Mais comme je le disais, il y a pire pour les mascus : ce que cette étude laisse supposer, c’est que le concept d’alpha n’a a strictement aucun sens chez les humains (et donc que leur discours est tout entier fondé sur du vent). Pourquoi ? Tout simplement parce que contrairement à ce qui se passe chez les chimpanzés, les gorilles ou les babouins, Homo sapiens est une espèce dans laquelle les individus appartiennent à plusieurs groupes sociaux différents en même temps (un groupe familial, un groupe parental ou conjugal, un groupe professionnel, des groupes d’amis, un groupe de voisins, etc.). Or, « personne n’est en posture dominante dans l’intégralité de ces groupes. »

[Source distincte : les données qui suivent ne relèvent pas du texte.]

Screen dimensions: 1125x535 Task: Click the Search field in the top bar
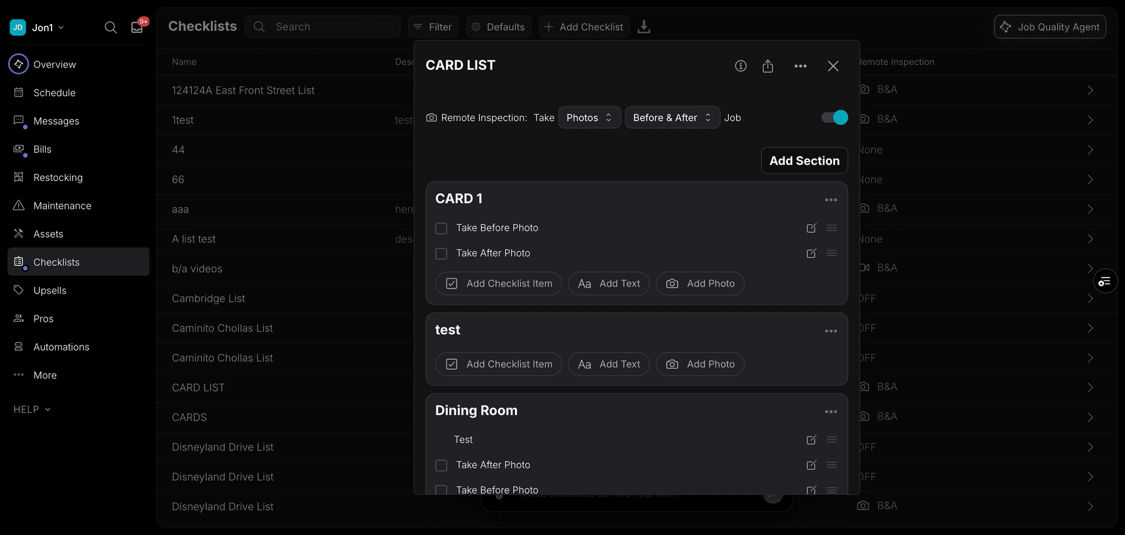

>> Autrement dit, parler de « mâle alpha » est une pure aberration. « Toute cette histoire de « devenir le mâle alpha » ça ne fait aucun sens, puisque que personne n’« est » un alpha et ensuite domine les autres, en particulier les femmes, en particulier sexuellement ; le groupe « a » un, une ou des alpha(s) qui est en place tant que la dynamique le permet ou que les autres membres l’acceptent. »

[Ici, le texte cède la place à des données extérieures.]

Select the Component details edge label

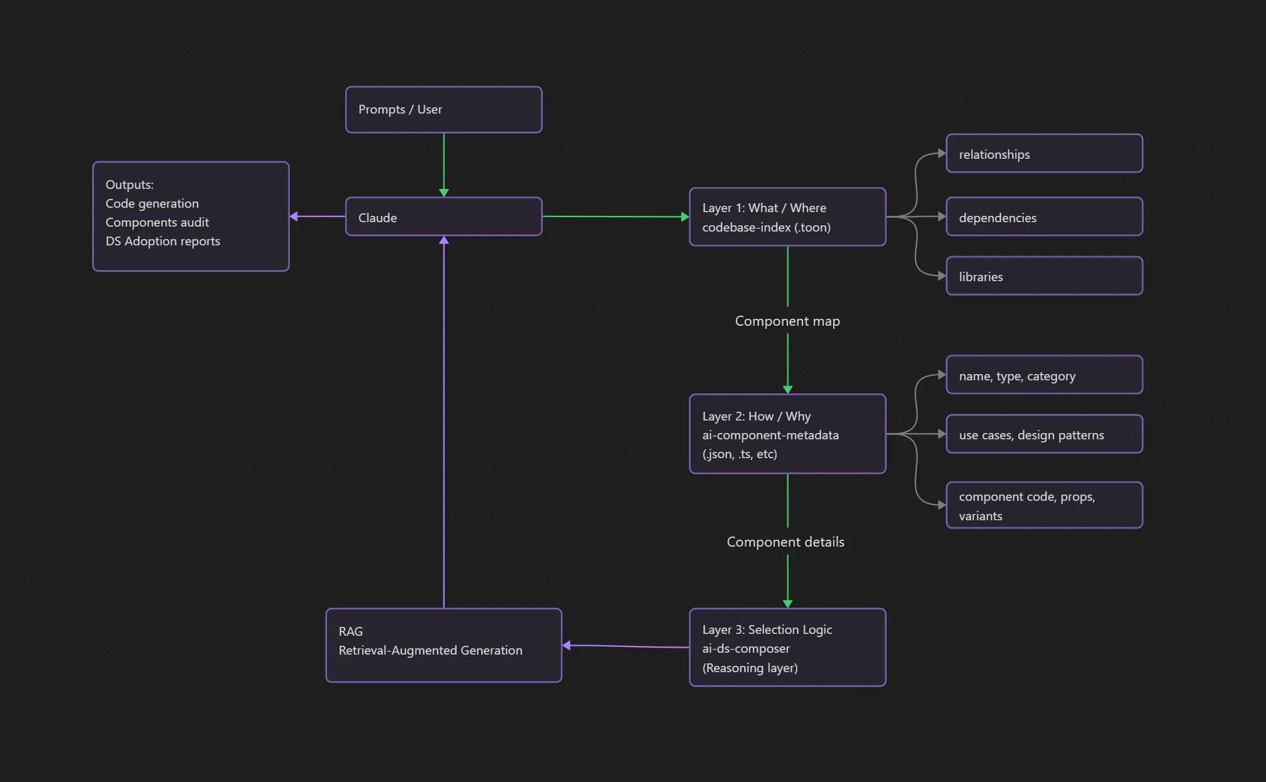[x=785, y=542]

Ah, une dernière chose : quelle est l’espèce de primates dans laquelle l’activité sexuelle est la plus développée ? Les bonobos. Et que nous apprennent les éthologues qui ont étudié cette espèce ? Que les mâles bonobos ne sont pas violents et qu’ils ne forcent jamais une femelle à avoir une relation sexuelle.
Je reprends alors la conclusion de The dendrobate doctor : « Je pense qu’il y en a quelques-uns qui auront besoin de s’asseoir un moment pour méditer. » Et j’ajoute la mienne : quand un homme a forcé une femme à avoir des relations sexuelles, la place de ce pervers est en prison, point barre.